LE TRIBUNAL ADMINISTRATIF ANNULE LE PLAN LOCAL D’URBANISME DE FOUESNANT
Dans son jugement du 4 décembre 2020, le Tribunal administratif a annulé en totalité le PLU (Plan Local d’Urbanisme) de Fouesnant.
C’est une décision que l’on peut qualifier de forte et qui va avoir de lourdes conséquences.
Avant d’analyser les points qui ont conduit à un tel jugement, il convient de se pencher sur l’élaboration de ce document officiel et sur l’historique de sa conception.
Précisons en premier lieu que le PLU doit se conformer aux objectifs du SCoT de l’Odet (Schéma de Cohérence Territoriale de l’Odet) qui a pour mission de coordonner et d’aménager durablement le développement du territoire comprenant l’agglomération de Quimper, le Pays Fouesnantais et le Pays Glazic. Le PLU de Fouesnant se devait d’être être compatible avec les orientations du SCoT
Les trois objectifs du SCoT sont :
- Préserver les espaces agricoles et ménager les ressources en diminuant la pression foncière,
- Protéger l’environnement et le cadre de vie en identifiant la trame verte et les paysages emblématiques, en favorisant un urbanisme durable, en protégeant la vitalité des centres-bourgs et en encadrant le développement des surfaces commerciales périphériques,
- Accueillir des nouveaux habitants, construire de nouveaux logements collectifs et individuels, réserver des surfaces pour de futures zones d’activités économiques.
Ces objectifs s’expriment concrètement dans un autre document réglementaire, le PADD, Projet d’Aménagement et de Développement Durable.

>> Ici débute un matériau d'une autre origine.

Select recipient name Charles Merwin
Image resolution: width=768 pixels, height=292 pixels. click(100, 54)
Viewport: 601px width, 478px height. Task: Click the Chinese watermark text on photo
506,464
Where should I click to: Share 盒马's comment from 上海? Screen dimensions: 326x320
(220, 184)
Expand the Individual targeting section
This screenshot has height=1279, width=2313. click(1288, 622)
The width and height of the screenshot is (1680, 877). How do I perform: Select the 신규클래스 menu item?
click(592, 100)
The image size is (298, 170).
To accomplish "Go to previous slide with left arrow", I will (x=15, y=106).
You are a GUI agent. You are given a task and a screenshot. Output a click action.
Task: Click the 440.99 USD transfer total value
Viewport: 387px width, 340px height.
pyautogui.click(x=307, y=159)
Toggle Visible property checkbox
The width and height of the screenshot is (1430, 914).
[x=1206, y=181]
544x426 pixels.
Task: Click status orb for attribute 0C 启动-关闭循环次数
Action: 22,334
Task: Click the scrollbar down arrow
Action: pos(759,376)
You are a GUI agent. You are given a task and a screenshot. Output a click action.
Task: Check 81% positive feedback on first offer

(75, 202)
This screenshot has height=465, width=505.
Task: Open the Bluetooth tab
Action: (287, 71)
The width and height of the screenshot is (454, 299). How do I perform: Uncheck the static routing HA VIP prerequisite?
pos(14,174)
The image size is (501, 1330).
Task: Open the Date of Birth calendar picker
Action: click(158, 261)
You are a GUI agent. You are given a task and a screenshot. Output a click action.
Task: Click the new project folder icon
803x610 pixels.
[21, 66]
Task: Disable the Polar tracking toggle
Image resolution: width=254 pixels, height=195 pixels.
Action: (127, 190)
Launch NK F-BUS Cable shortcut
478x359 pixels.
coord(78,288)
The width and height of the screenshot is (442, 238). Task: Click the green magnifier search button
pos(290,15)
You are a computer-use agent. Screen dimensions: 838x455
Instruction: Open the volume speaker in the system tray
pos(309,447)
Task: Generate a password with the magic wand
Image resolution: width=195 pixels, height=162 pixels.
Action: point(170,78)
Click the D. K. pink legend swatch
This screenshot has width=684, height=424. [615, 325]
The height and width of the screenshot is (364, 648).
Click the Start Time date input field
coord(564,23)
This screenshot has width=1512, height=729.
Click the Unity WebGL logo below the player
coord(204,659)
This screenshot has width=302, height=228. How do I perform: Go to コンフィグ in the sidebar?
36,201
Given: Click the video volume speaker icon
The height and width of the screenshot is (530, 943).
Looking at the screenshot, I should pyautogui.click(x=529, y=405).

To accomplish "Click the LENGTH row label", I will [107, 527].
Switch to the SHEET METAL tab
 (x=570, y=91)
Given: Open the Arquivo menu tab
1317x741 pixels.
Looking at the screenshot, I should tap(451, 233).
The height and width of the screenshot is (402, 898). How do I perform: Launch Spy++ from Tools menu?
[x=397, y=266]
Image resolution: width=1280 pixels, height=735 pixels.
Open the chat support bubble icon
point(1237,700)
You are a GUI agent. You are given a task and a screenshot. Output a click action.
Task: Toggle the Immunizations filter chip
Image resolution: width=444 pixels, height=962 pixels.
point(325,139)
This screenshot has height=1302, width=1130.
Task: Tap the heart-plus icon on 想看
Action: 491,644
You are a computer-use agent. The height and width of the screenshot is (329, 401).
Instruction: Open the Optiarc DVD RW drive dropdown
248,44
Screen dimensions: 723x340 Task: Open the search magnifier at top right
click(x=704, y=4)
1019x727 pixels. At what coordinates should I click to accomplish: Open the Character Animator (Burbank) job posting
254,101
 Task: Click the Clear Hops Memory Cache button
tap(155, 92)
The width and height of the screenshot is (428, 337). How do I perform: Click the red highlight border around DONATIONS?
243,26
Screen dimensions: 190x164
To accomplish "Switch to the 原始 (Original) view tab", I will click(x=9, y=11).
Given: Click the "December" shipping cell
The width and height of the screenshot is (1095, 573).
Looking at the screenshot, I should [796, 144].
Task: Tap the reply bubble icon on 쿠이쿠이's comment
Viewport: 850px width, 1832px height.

Enfin les communes littorales doivent de plus respecter la Loi Littoral et plus particulièrement la non-constructibilité de la bande des 100 mètres.
Il est intéressant de lire dans le document propre à Fouesnant que le PADD, consultable sur le site de la mairie, est « d’abord l’expression d’un projet politique. Il traduit la volonté des élus locaux de définir, de conduire et d’orienter l’évolution de la commune à moyen et long terme. Le P.A.D.D. doit imaginer et dessiner la commune de demain, dans une perspective de développement durable et un souci d’intérêt général. »
Jusqu’en 2015, date limite d’obsolescence des POS, la ville de Fouesnant a longtemps fonctionné avec un Plan d’Occupation des Sols, datant de 1994, pour instruire le droit du sol et donc des autorisations d’urbanisme. La pression de l’Administration contraint la mairie à se lancer dans la conception du PLU.
La première délibération valant élaboration du PLU fut prise en 2001 mais non suivie d’effet. 3 autres prescriptions ont suivi.
Ce n’est qu’en 2017, que le document fut finalisé puis soumis à enquête publique, phase d’approbation réglementaire et citoyenne.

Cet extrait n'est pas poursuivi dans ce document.